Book The Tree Tracers

Download or read book The Tree Tracers written by and published by . This book was released on 2000 with total page 686 pages. Available in PDF, EPUB and Kindle. Book excerpt:

Book Sullivan County  Tennessee  Deed Book Number 6 1809 1815

Download or read book Sullivan County Tennessee Deed Book Number 6 1809 1815 written by Sallie Hayes and published by . This book was released on 1995 with total page 204 pages. Available in PDF, EPUB and Kindle. Book excerpt:

Book Stirpes

    Book Details:
  • Author :
  • Publisher :
  • Release : 2000
  • ISBN :
  • Pages : 686 pages

Download or read book Stirpes written by and published by . This book was released on 2000 with total page 686 pages.
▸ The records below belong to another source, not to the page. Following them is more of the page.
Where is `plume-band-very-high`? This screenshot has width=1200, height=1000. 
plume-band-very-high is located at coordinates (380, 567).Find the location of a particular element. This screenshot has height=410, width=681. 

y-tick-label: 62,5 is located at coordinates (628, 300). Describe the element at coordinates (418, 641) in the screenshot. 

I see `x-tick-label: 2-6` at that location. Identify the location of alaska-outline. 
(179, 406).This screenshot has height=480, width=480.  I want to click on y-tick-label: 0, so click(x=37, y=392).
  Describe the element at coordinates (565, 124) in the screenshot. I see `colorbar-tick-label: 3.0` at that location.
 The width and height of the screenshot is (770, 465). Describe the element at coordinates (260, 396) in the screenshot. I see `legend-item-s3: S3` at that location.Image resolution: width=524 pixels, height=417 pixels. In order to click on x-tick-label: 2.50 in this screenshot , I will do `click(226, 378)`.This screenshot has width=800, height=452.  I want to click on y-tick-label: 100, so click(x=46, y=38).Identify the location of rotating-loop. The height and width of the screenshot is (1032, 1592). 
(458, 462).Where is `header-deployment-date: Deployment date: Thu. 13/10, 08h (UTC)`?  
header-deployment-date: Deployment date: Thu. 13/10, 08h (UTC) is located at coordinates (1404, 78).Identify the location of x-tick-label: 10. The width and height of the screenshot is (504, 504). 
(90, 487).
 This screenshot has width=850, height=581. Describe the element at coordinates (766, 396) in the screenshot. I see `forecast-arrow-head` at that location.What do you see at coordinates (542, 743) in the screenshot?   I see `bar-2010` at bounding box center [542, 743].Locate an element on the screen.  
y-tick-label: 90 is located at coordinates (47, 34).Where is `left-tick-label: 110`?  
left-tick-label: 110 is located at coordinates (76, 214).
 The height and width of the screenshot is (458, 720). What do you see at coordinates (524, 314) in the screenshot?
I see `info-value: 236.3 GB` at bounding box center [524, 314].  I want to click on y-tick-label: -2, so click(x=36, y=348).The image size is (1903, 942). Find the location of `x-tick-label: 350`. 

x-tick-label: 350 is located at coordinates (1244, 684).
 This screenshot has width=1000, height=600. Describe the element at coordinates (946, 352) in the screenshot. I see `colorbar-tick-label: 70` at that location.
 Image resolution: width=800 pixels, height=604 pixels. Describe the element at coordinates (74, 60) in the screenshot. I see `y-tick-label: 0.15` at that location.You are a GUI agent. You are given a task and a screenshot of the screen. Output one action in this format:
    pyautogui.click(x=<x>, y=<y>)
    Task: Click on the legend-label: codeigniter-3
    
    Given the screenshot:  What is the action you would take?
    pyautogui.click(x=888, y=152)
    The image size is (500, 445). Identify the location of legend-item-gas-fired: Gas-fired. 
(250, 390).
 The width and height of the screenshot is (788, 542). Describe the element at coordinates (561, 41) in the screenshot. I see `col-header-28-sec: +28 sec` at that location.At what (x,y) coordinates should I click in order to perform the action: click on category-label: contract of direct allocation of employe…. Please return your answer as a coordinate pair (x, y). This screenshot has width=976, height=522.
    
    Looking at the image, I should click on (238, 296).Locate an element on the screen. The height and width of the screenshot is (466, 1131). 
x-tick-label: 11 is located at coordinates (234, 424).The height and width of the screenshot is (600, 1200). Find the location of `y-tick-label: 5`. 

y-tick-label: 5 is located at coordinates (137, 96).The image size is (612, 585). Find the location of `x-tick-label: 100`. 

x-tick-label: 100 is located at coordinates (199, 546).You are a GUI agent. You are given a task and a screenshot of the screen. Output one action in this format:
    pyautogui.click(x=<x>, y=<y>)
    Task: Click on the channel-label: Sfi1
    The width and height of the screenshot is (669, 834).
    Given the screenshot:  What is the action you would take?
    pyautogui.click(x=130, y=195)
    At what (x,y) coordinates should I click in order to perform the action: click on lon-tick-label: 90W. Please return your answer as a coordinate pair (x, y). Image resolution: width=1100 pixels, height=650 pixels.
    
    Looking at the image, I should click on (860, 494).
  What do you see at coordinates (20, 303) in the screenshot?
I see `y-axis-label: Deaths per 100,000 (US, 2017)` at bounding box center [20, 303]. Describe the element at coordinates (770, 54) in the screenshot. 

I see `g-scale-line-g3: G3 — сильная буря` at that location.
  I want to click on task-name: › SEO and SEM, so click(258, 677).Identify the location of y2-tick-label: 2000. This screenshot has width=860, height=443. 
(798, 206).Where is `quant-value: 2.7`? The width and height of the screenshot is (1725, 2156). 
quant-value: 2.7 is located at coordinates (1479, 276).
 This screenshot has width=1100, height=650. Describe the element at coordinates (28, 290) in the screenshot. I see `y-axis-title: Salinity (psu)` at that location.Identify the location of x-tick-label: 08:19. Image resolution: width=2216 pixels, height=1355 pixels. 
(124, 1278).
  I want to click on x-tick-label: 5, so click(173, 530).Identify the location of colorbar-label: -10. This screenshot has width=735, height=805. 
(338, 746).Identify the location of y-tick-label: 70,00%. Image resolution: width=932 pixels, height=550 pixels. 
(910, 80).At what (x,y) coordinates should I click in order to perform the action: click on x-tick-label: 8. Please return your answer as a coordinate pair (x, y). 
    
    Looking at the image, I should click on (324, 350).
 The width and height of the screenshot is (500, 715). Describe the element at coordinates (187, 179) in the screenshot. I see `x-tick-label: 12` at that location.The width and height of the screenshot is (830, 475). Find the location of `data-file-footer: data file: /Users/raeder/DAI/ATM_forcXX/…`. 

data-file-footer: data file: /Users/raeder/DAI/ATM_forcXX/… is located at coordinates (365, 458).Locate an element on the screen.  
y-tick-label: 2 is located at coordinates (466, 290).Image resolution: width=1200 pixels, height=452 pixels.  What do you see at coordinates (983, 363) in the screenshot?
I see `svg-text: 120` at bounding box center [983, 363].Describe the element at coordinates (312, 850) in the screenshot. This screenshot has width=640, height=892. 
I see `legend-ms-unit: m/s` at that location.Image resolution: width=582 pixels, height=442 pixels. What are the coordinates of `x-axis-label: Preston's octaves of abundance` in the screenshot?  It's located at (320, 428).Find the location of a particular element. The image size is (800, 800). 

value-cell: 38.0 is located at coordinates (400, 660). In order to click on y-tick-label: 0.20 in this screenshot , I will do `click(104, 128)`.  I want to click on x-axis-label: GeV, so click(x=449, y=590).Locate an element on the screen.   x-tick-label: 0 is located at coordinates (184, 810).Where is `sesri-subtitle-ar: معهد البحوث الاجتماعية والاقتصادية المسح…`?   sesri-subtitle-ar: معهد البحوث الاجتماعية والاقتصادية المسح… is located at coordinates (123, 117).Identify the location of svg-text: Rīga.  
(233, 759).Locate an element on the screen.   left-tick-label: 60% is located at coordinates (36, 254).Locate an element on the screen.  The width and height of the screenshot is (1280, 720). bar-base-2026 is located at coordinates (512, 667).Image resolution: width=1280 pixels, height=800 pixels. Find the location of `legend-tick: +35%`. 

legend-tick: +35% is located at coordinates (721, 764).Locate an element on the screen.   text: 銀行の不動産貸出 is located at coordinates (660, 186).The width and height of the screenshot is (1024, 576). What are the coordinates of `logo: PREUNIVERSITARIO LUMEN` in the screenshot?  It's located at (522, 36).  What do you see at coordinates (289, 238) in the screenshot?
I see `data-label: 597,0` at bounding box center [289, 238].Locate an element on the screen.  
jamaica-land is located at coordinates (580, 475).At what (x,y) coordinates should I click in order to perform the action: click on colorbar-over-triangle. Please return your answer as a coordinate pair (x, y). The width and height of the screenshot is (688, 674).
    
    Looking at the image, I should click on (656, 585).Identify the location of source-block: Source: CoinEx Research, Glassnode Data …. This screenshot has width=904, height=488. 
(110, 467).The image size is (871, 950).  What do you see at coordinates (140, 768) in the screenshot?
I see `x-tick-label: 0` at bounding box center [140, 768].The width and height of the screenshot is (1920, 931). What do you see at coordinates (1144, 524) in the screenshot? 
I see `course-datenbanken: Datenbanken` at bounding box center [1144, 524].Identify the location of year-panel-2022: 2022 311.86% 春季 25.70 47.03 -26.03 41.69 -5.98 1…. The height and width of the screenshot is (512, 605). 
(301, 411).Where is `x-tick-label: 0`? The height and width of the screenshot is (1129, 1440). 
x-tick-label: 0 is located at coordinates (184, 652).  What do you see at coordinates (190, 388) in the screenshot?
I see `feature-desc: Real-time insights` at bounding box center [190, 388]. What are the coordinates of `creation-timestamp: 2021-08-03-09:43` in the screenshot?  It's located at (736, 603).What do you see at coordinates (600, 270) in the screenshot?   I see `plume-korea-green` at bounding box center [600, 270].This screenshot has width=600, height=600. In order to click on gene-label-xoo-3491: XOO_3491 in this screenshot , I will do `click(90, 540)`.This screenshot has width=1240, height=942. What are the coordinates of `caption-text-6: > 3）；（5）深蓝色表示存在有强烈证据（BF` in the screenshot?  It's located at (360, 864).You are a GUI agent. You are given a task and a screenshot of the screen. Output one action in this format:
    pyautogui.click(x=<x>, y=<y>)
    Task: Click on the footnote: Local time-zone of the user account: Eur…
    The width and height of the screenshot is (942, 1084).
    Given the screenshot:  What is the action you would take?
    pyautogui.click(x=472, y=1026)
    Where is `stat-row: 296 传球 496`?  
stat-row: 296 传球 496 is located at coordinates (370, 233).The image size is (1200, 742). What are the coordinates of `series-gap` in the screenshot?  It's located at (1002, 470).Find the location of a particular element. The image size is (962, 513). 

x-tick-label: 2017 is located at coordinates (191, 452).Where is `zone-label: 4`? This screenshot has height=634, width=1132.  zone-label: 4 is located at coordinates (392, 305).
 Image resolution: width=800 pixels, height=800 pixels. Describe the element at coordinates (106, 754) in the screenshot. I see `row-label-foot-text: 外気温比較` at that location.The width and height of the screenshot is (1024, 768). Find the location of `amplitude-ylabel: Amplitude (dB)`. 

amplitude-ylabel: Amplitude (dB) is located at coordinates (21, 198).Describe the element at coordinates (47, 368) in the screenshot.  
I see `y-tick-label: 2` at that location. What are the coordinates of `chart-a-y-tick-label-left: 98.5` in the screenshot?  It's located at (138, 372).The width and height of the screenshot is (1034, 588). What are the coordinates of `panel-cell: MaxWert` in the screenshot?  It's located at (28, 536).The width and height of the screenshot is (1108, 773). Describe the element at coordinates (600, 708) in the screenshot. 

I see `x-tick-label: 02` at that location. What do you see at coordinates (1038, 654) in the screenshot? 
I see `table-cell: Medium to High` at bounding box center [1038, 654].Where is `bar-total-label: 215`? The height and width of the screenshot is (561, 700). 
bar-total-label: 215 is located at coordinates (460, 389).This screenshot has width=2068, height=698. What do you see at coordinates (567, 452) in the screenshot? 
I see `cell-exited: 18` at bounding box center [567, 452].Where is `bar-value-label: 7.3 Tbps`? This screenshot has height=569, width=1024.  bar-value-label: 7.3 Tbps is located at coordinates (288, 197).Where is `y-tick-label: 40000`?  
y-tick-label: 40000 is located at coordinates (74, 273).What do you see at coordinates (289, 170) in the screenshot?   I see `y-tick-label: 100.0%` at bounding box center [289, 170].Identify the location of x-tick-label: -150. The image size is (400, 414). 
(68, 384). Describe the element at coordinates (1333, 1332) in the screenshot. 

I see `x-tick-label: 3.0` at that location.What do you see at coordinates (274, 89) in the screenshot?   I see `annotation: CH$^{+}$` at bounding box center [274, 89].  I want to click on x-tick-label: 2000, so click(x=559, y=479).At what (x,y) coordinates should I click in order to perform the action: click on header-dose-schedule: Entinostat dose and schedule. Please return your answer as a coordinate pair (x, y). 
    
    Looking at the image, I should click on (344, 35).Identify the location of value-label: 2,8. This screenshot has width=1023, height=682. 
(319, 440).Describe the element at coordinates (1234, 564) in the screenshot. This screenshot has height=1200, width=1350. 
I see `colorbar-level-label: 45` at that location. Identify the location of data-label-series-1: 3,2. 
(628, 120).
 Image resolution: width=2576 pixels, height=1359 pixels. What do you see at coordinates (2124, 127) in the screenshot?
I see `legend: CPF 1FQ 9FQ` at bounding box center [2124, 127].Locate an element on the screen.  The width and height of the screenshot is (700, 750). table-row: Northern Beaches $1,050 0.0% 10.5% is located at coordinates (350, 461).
Available in PDF, EPUB and Kindle. Book excerpt:

Book Heart of Texas Records

Download or read book Heart of Texas Records written by and published by . This book was released on 2002 with total page 588 pages. Available in PDF, EPUB and Kindle. Book excerpt:

Book A Manuscript of the Thomas Whiteside Family  1750 1968

Download or read book A Manuscript of the Thomas Whiteside Family 1750 1968 written by Don Whiteside and published by . This book was released on 1970 with total page 194 pages. Available in PDF, EPUB and Kindle. Book excerpt: Thomas Whiteside (ca. 1755-1823) was born in Ireland and later married Mary Junkin. Both died in Chester County, Pennsylvania. Descendants lived in Pennsylvania, Ohio, Tennessee, Missouri, California, New Mexico, Washington, and elsewhere.

Book The Allen Family of England  Virginia  North Carolina  Tennessee  Mississippi  Texas  and Illinois  1600 1995

Download or read book The Allen Family of England Virginia North Carolina Tennessee Mississippi Texas and Illinois 1600 1995 written by Richard Fenton Wicker and published by . This book was released on 1995 with total page 344 pages. Available in PDF, EPUB and Kindle. Book excerpt: Surname also spelled Allan, Allin, Allyn, Allein, Alleyn, etc.

Book Old Kentucky Entries and Deeds

    Book Details:
  • Author : Willard Rouse Jillson
  • Publisher : Genealogical Publishing Com
  • Release : 2012-11
  • ISBN : 0806301937
  • Pages : 588 pages

Download or read book Old Kentucky Entries and Deeds written by Willard Rouse Jillson and published by Genealogical Publishing Com. This book was released on 2012-11 with total page 588 pages. Available in PDF, EPUB and Kindle. Book excerpt: By: Willard Rouse Jillson, Pub. 1926, Reprinted 2018, 582 pages, soft cover, Index, ISBN #0-89308-949-4. This is a complete index to the earliest land records of Kentucky alphabetically arranged under the names of the grantees, giving the number of acres, dates, locations, and page references in the original records. The bulk of the work is devoted to the early Fayette, Lincoln, and Jefferson county records which were turned over to Kentucky by Virginia in 1792. Also included are Military Warrants 1782-1793, Court of Appeals Deeds-Grantees 1783-1909, Court of Appeals Deeds-Grantors 1783-1909, Court of Appeals Deeds-Wills 1779-1850, and Court of Appeals Deeds-Power of Attorneys 1781-1853.